For that purpose I have ‘shelfs in a rack’. These shelfs necessarily hold one displayObject each. But they do not hold the same type of displayObject (e.g. Sprite, TextField, MovieClip, etc.) . So they have a common base. This base class does not know, what displayObject the childClass instance holds.

Each displayObject has its own type shelf (eg.: BaseClass → SpriteShelf)
In OpenFl the Sprite class extends the display class. It has the same base class like a textfield (DisplayObject → Sprite | DisplayObject → TextField).

So, if I could build a ‘virtual type’ via an interface, it would demand the fields of DsplayObject. And of cause also the base class’ fields are supposed to be present as well.

Alternatively casting the baseType (instead of addressing this ‘virtual type’) would cause having a bunch of differently typed instances for within the accrodung functions, which I do not consider to be the best solution.

At the moment I have build an interface for the baseClass, which is extended by the DisplayObjectInterface. This solution is not satisfying as well, as I have to mirror the BaseClass into its own interface which is redundant.

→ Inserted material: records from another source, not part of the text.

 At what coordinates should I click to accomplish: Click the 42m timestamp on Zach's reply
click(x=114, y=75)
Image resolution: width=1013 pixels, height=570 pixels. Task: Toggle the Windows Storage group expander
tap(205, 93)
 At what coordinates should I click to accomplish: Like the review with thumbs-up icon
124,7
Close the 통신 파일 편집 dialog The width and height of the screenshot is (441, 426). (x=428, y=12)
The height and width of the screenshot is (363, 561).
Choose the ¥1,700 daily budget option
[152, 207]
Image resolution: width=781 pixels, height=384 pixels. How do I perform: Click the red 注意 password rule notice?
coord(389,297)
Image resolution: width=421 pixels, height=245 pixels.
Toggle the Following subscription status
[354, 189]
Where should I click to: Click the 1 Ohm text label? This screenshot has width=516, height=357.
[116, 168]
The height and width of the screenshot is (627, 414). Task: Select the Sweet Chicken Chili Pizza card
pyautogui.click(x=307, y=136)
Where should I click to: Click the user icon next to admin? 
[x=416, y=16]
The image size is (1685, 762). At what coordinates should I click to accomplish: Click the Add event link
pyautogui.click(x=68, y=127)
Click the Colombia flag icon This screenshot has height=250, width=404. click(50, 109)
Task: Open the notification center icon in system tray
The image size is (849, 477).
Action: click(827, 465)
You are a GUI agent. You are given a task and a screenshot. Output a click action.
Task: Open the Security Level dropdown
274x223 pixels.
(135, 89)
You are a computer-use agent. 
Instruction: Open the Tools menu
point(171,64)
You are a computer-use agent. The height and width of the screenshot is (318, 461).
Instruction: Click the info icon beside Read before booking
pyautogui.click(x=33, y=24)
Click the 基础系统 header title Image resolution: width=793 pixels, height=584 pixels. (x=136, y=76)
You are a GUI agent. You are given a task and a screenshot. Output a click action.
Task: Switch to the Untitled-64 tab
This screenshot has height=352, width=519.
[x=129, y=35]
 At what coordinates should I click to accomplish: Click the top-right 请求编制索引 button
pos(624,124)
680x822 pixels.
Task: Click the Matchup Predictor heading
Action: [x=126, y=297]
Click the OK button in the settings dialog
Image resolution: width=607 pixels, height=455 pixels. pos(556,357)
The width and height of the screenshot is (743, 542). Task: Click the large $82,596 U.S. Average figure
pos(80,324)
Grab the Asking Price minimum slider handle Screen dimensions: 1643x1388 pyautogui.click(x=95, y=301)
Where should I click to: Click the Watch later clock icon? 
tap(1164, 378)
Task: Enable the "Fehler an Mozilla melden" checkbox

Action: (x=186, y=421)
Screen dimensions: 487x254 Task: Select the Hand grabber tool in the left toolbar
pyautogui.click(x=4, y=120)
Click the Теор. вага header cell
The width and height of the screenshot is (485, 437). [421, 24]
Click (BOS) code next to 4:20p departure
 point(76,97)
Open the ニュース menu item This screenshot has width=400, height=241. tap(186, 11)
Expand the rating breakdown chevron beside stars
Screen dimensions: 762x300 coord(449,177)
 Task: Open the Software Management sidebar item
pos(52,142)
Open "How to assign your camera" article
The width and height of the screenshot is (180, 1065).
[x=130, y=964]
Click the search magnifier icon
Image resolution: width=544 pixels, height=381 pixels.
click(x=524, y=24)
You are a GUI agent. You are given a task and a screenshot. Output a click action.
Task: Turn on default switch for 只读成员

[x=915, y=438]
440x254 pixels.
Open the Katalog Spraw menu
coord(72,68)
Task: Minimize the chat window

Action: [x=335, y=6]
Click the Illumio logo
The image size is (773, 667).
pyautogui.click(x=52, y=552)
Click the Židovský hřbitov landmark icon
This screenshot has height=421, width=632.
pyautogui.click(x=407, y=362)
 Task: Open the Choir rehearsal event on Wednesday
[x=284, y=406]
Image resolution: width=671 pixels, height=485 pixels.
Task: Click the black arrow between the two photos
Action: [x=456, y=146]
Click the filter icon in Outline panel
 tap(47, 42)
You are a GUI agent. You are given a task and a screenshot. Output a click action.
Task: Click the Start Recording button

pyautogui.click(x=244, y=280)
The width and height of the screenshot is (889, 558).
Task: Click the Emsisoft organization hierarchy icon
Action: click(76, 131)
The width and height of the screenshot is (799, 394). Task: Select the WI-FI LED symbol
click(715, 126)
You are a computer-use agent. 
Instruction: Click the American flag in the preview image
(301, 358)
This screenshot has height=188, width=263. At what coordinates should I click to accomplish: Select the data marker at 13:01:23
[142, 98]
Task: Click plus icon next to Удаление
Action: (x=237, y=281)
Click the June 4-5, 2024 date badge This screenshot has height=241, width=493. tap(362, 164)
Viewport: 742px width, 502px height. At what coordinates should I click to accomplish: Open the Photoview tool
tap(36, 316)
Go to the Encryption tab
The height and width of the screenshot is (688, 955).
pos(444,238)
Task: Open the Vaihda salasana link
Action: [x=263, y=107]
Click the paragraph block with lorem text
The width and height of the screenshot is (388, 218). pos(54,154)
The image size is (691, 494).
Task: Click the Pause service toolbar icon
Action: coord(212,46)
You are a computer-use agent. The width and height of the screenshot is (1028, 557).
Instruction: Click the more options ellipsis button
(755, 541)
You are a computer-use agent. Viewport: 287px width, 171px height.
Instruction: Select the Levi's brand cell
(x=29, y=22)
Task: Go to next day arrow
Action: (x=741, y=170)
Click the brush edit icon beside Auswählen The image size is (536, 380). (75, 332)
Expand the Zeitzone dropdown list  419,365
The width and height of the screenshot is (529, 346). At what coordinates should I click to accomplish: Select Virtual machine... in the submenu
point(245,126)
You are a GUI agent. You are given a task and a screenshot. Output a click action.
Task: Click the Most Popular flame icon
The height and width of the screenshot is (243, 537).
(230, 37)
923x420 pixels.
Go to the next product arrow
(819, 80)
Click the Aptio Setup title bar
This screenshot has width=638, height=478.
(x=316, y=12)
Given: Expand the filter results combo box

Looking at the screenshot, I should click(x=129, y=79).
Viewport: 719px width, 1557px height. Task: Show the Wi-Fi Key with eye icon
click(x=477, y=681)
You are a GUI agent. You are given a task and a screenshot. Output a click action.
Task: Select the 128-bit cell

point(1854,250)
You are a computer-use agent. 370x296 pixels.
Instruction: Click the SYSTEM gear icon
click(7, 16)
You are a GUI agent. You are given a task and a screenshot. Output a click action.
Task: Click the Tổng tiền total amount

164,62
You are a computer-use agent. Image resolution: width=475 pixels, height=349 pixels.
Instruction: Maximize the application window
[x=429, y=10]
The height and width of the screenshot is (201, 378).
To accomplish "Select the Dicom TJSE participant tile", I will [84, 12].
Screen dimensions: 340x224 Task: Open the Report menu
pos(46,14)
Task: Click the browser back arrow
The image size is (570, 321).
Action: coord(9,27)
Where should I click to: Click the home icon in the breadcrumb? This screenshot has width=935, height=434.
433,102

It also makes it inevitable, that every work on BaseClass must be done on the interface as well.

The article, I have found, suggests (at least in my understanding) that creating this ‘virtual type’ (an interface extending a class) is possible.

Of cause, there are workarounds. I can reconcile with the thaught, that my preferred solution does not work.

But theoretically, I do not see a problem with the concept.